Nevertheless, Sir Seretse Khama and his governing Democratic Party was so in love with the liberation movements that in early 1966 he published a document which not only attacked the opposition Botswana National Front as a “Communist front organization”, but rejected out of hand any O.A.U. proposal which smacked of “liberation movements” or which could bring Botswana into any kind of confrontation with White South Africa.

Whereas Britain, in the last five years of administration, gave anti-South African terrorist elements like the ANC and SWAPO free rein in Botswana, the new President, Sir Seretse Khama was cracking down on them, banning several members of the ANC leadership and eight members of the SWAPO leadership. The leader of SWAPO, Sam Nujoma, was declared a prohibited immigrant and had to move his base to Tanzania.

Of course, there will always be those who say that the Apartheid government coerced their neighbors, threatened them and destabilized them, but this is very far from the truth.

In 1964, Sir Seretse Khama told reporters in New York,

“I think South Africa knows very well they stand for one thing – Apartheid – while we stand for the exact opposite, therefore we can never agree on ideology. But they have not tried to intervene in our affairs or to influence us in any way, and we have no reason to expect that they will try to do so in the future”.

So the mind boggles…if Apartheid South Africa tried so hard to break up the relationship between Seretse Khama and Ruth Williams, then why was he so friendly towards South Africa?

Of course, we cannot allow facts, truth, and uncomfortable questions to come in the way of a good story now, can we?

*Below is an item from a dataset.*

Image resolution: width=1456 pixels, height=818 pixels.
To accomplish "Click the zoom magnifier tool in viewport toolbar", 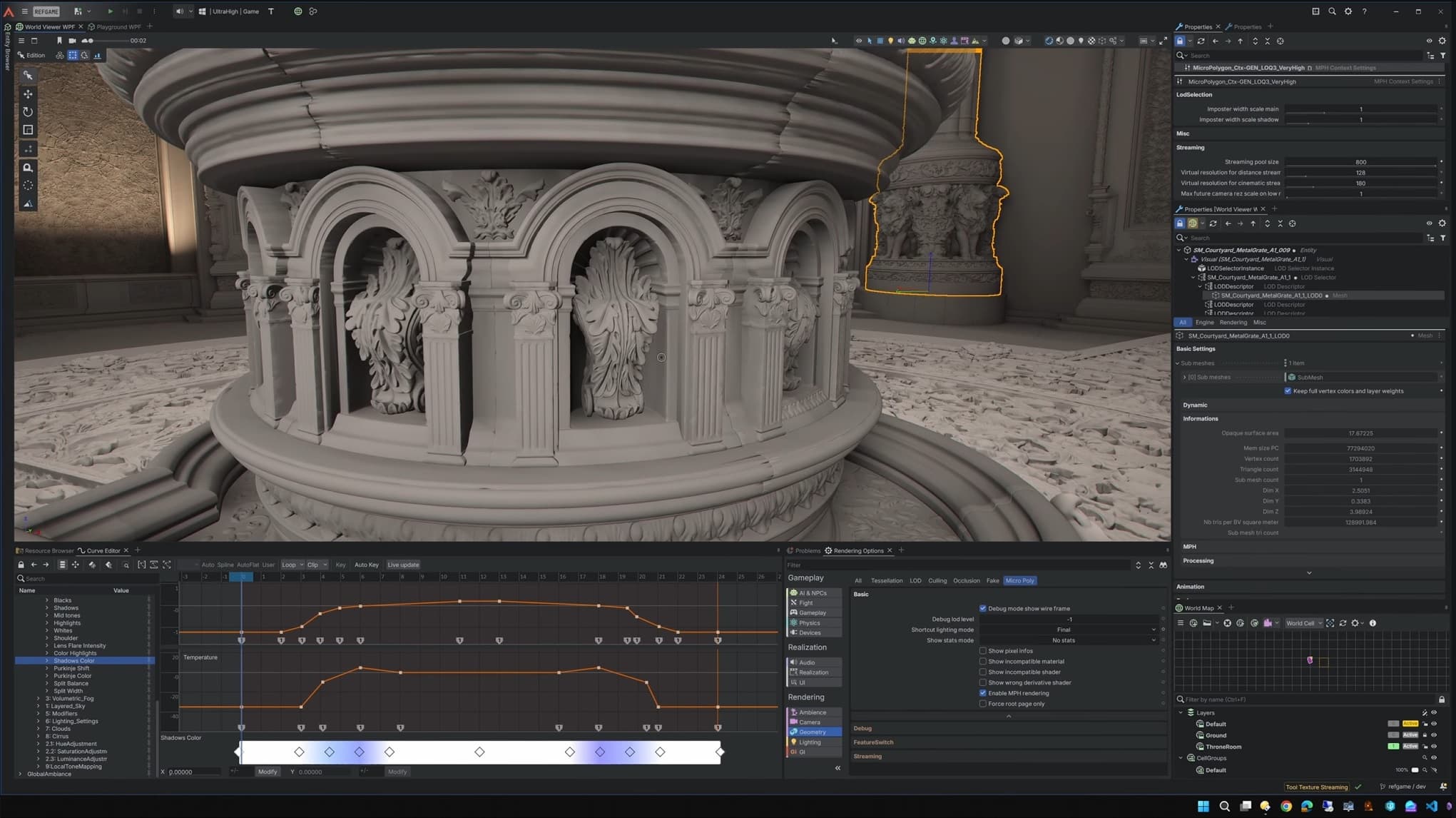I will [28, 168].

Nevertheless, after Seretse’s death, Ruth stayed on in Botswana and did charity work for the Red Cross. Her eldest son Ian Khama became the current president of Botswana in 2008, 28 years after his father’s death.

Ironically, there was a ripple of surprise in 1990 when her other son, “Tony”, one of the twins Tsekedi and Anthony, announced that he wanted to marry a South African white girl, an Afrikaner girl ‘nogal’, from the rural Afrikaner stronghold of Rustenberg across the border.

Funny how history has a tendency to repeat itself.

Lady Khama warned that there might be some trouble with conservative tribal elders. Funny enough, there were no objections from any of the white Afrikaners.

Of course, Tsekedi, the other twin, is married to an Israeli, Thea…but that is a story for another day.

By Mike Smith

Main source: “The Third Africa”, Dr. Eschel Rhoodie.